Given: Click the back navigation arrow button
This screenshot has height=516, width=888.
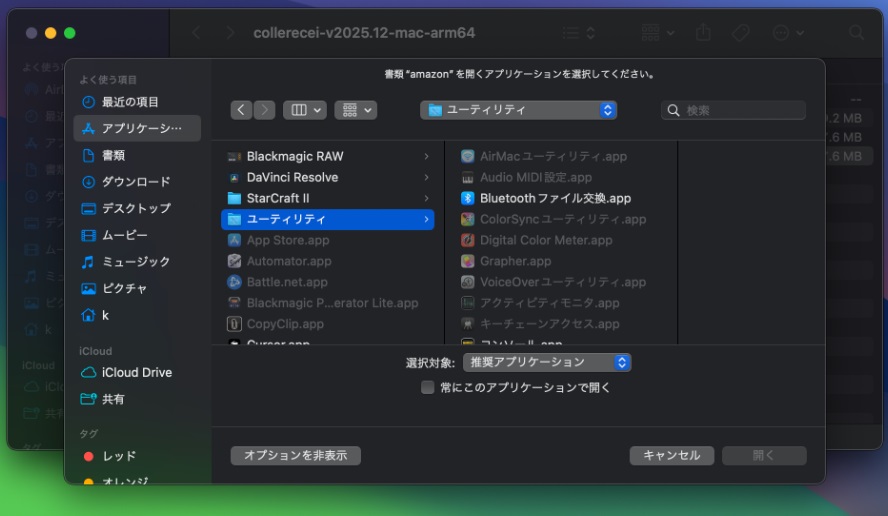Looking at the screenshot, I should (241, 110).
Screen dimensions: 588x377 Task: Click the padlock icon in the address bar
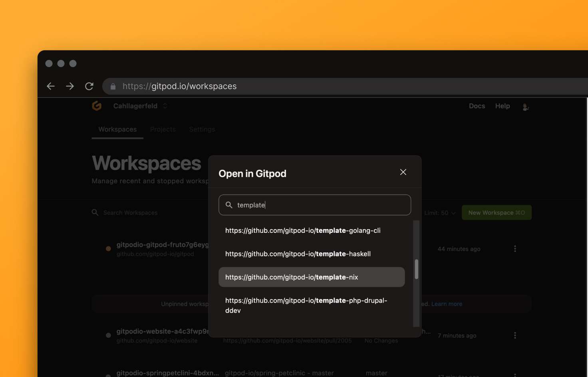[x=113, y=86]
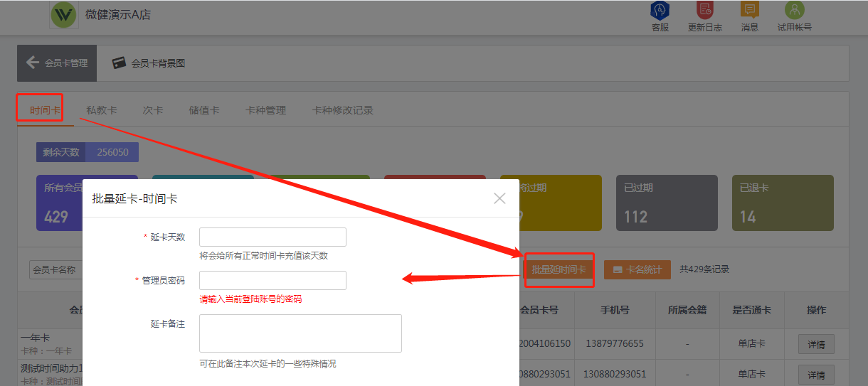Go to the 卡种管理 tab
Screen dimensions: 868x386
pyautogui.click(x=265, y=110)
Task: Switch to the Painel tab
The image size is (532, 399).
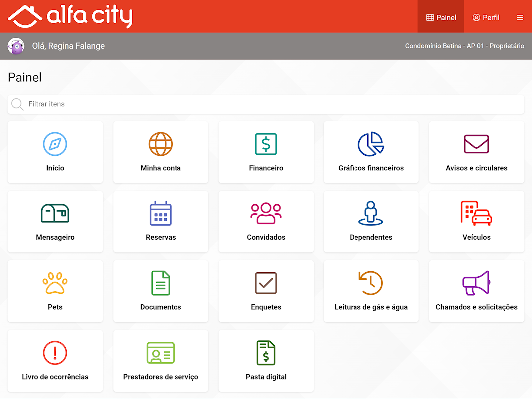Action: tap(441, 16)
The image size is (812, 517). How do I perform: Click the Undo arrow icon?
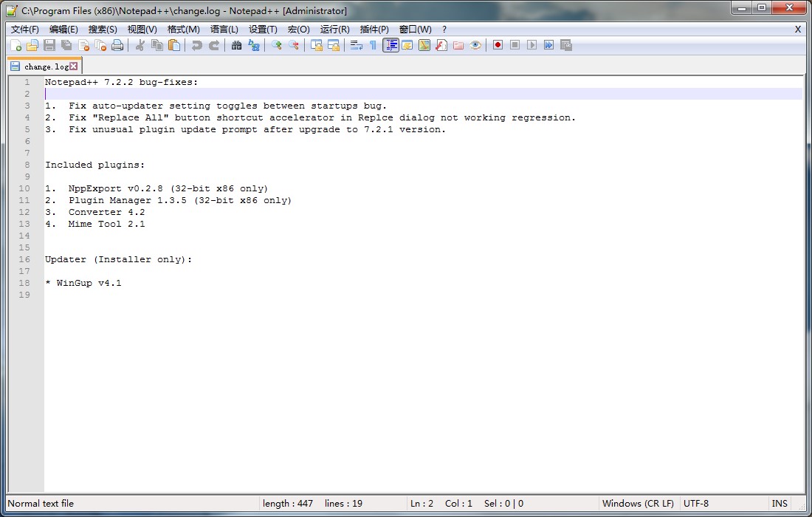click(196, 45)
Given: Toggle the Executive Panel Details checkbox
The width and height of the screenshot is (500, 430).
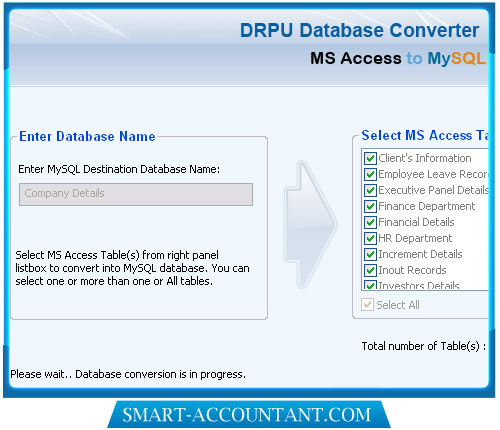Looking at the screenshot, I should (370, 190).

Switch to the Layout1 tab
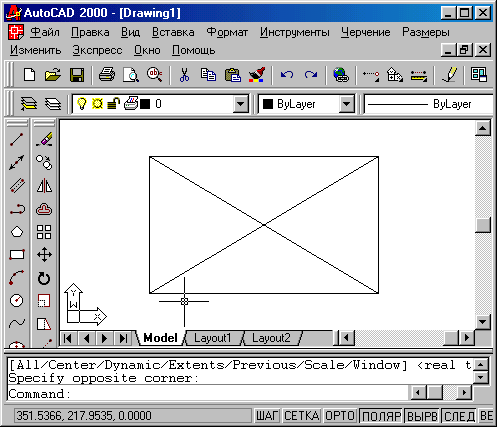[x=213, y=338]
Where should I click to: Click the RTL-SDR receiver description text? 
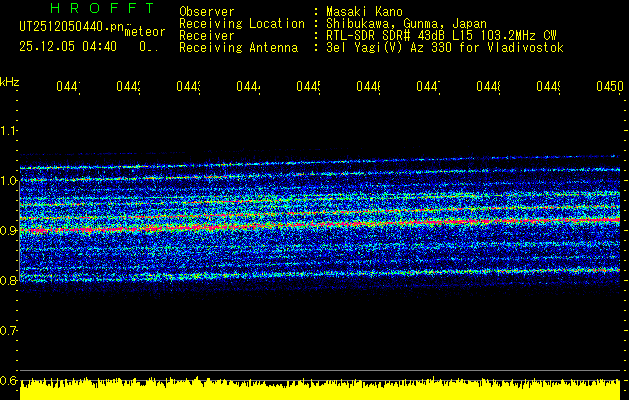tap(441, 35)
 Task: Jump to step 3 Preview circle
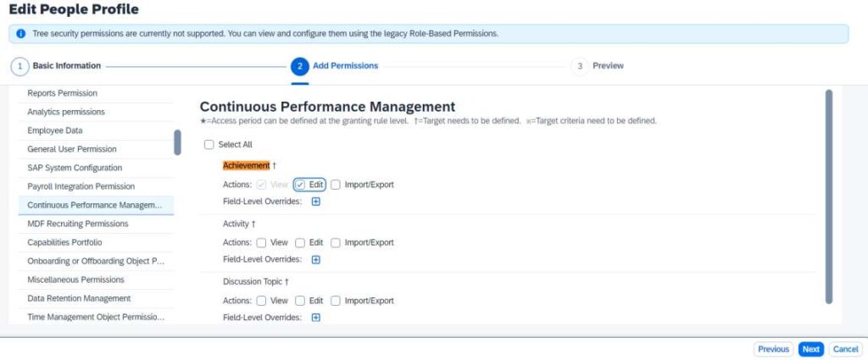coord(580,66)
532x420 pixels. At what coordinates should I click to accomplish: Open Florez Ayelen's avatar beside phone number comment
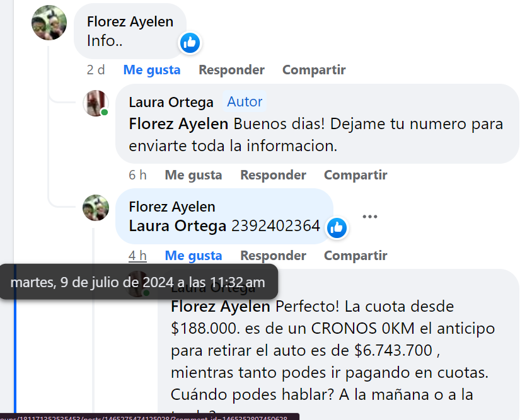[x=96, y=208]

ASSIGNMENT: Scan the listing above. Gather each line that contains the word "Given".

EXERCISE RESPONSE:
Given: Click the back navigation arrow button
Given: Toggle the Executive Panel Details checkbox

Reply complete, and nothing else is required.